Probably a bit late on this, but here's my understanding:

  • as the docs you cited mention, there's significant fixed per-call overhead in using TensorFlow (converting data into the appropriate structures, overhead and coordination of passing data to the GPU, etc)
  • however, you can call a TensorFlow model with a batch of data, and the execution time required generally scales nicely. It should scale linearly at the limit, and when going from a single row to a few rows, it might actually scale sub-linearly. E.g. if you are going to pass 1 row of data to a vector processing unit like a GPU (or specialised CPU instructions), you might as well pass as many rows as it can handle it one go, it won't actually take any more time. (those parallel execution units would just have been sitting idle otherwise)
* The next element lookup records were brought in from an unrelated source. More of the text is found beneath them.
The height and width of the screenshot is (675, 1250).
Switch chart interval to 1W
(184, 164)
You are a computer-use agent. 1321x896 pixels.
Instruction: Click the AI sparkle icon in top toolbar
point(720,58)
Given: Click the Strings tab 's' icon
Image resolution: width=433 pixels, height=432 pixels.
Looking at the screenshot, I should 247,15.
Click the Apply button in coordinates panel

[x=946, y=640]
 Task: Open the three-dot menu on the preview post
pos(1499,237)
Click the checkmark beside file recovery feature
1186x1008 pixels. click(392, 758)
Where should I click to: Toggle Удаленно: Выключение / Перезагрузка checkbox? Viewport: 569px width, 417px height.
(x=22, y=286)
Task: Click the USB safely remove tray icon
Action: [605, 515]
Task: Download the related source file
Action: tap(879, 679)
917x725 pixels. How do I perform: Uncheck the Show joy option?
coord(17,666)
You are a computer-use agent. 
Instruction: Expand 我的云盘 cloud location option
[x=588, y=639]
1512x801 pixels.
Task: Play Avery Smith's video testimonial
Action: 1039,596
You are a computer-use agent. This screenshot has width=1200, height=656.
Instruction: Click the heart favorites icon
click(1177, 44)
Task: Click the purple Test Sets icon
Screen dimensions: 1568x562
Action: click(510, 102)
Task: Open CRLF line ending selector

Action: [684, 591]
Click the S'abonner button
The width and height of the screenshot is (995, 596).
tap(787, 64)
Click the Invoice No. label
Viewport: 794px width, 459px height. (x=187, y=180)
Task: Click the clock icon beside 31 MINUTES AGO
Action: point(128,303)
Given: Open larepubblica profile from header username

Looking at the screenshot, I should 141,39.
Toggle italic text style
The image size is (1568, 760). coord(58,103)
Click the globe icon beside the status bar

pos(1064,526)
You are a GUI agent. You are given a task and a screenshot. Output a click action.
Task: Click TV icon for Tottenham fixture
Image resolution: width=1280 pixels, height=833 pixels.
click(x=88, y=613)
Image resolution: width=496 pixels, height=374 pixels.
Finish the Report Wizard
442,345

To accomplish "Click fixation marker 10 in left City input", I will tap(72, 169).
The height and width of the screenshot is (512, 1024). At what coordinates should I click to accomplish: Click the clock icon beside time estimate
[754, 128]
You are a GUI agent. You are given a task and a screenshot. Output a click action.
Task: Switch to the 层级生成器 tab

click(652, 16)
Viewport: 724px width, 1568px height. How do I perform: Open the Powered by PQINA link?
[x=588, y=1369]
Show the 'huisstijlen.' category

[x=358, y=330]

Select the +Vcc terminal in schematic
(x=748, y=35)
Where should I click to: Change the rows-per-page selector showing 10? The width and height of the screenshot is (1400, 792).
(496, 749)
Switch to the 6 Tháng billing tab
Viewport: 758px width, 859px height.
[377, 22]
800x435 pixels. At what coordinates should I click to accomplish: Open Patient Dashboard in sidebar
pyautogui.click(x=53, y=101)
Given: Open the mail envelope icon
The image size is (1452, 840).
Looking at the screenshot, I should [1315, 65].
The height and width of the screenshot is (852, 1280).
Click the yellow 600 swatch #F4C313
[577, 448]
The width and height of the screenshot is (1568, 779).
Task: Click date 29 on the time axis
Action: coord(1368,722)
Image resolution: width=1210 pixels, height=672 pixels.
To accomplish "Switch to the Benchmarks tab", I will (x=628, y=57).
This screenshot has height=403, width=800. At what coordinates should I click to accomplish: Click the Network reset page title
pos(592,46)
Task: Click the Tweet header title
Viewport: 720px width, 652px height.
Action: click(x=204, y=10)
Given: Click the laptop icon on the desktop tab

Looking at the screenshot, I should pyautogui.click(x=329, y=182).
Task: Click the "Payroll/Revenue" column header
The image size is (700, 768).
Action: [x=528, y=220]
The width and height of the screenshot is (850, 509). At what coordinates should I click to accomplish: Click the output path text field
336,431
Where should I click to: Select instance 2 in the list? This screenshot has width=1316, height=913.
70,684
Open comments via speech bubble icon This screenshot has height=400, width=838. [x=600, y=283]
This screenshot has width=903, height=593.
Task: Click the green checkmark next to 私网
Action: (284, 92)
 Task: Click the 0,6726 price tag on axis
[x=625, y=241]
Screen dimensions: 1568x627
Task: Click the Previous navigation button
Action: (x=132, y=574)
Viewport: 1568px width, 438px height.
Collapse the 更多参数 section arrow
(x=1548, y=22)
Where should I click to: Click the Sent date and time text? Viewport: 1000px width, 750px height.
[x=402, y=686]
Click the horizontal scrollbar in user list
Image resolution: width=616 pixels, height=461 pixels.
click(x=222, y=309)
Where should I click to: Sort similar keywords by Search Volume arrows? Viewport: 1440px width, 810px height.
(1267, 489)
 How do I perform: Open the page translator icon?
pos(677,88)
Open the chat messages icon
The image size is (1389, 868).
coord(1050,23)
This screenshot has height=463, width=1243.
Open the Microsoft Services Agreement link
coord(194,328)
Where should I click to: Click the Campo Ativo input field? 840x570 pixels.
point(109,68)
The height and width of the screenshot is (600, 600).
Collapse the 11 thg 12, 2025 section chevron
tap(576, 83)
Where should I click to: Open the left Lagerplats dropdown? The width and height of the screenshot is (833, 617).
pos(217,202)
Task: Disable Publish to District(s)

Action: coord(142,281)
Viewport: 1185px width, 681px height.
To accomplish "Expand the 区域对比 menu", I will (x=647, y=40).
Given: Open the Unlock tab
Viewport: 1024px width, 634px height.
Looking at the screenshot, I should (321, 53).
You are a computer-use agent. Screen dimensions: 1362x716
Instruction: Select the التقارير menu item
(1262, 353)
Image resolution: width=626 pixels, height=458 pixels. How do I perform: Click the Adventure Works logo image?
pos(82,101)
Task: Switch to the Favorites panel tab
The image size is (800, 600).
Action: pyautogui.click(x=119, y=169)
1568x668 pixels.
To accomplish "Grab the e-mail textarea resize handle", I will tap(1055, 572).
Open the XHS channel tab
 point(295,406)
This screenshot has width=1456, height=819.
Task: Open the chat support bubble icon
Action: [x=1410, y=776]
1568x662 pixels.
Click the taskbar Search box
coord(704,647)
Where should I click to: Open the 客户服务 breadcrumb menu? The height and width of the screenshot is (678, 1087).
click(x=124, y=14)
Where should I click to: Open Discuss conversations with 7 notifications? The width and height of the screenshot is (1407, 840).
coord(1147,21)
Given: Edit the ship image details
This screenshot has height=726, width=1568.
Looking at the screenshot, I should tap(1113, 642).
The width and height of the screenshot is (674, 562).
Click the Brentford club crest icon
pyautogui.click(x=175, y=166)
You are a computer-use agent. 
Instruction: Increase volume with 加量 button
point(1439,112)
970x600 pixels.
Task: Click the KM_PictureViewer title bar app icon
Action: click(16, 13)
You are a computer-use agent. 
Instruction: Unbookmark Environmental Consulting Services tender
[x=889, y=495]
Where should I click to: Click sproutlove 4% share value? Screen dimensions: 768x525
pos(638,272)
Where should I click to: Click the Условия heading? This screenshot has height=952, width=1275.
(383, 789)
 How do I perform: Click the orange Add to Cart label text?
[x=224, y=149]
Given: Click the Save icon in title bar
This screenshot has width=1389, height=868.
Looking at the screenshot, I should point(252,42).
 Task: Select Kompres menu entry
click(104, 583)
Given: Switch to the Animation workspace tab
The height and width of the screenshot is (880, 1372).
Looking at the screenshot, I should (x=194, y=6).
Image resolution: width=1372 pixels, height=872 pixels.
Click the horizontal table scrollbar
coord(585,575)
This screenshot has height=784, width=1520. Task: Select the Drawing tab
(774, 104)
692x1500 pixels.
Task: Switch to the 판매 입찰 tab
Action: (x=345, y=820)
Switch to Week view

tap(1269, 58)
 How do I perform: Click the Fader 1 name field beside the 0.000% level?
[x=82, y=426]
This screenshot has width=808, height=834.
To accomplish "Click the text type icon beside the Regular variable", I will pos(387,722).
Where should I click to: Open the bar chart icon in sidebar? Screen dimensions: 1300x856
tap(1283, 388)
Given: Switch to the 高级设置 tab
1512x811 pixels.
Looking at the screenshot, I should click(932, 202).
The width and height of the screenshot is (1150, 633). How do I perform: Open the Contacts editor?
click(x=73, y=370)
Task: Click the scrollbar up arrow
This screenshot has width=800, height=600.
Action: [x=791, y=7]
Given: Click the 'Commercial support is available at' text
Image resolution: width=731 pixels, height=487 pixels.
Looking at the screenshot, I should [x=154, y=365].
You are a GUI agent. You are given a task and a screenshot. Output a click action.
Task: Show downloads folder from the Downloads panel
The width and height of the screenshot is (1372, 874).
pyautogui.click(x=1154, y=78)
  • therefore, you want to batch up rows of data so that you only pay the fixed per-call cost as infrequently as necessary. One way of doing this is by having several RL environments executing in lockstep. Maybe you have 8 of them, and each of these 8 environments produces its own observation, and then you take these 8 observations and call your TensorFlow model once on this batch of 8 observations, to produce 8 new actions, which you then use to produce 8 new observations, etc. Amortised, this will hopefully be only 1/8th the TensorFlow evaluation cost if each of these environments was making its own TensorFlow calls.
Andrew Rosenfeld
  • 1,711
  • 1
  • 12
  • 9